### Exercise material
Segment Open

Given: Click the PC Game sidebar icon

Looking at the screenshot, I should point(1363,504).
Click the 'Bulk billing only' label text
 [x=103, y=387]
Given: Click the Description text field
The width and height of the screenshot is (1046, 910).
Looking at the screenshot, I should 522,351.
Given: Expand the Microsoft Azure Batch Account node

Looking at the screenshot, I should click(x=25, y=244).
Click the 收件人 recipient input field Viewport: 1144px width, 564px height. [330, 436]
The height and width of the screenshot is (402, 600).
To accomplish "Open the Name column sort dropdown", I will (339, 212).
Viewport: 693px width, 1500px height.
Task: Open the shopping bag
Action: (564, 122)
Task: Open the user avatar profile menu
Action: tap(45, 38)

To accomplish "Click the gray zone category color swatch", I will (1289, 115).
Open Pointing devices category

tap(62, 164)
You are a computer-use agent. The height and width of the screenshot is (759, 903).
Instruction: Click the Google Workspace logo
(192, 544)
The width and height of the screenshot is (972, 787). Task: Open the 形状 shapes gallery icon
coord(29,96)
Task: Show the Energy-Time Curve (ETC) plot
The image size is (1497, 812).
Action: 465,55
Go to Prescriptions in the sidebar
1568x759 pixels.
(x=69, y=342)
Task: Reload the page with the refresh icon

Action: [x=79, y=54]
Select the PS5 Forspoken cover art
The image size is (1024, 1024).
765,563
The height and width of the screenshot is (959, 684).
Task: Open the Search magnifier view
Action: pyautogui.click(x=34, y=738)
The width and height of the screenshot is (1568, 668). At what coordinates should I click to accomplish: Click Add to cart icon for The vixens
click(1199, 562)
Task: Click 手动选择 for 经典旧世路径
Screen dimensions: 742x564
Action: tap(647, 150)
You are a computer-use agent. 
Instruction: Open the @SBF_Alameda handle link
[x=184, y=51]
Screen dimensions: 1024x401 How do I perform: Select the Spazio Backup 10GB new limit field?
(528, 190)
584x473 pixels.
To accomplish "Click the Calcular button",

Segment Closed

### Task prompt
Reproduce every line from the entries that holds the word "agent".

### Expected answer
You are a computer-use agent. The height and width of the screenshot is (759, 903).
You are a computer-use agent. 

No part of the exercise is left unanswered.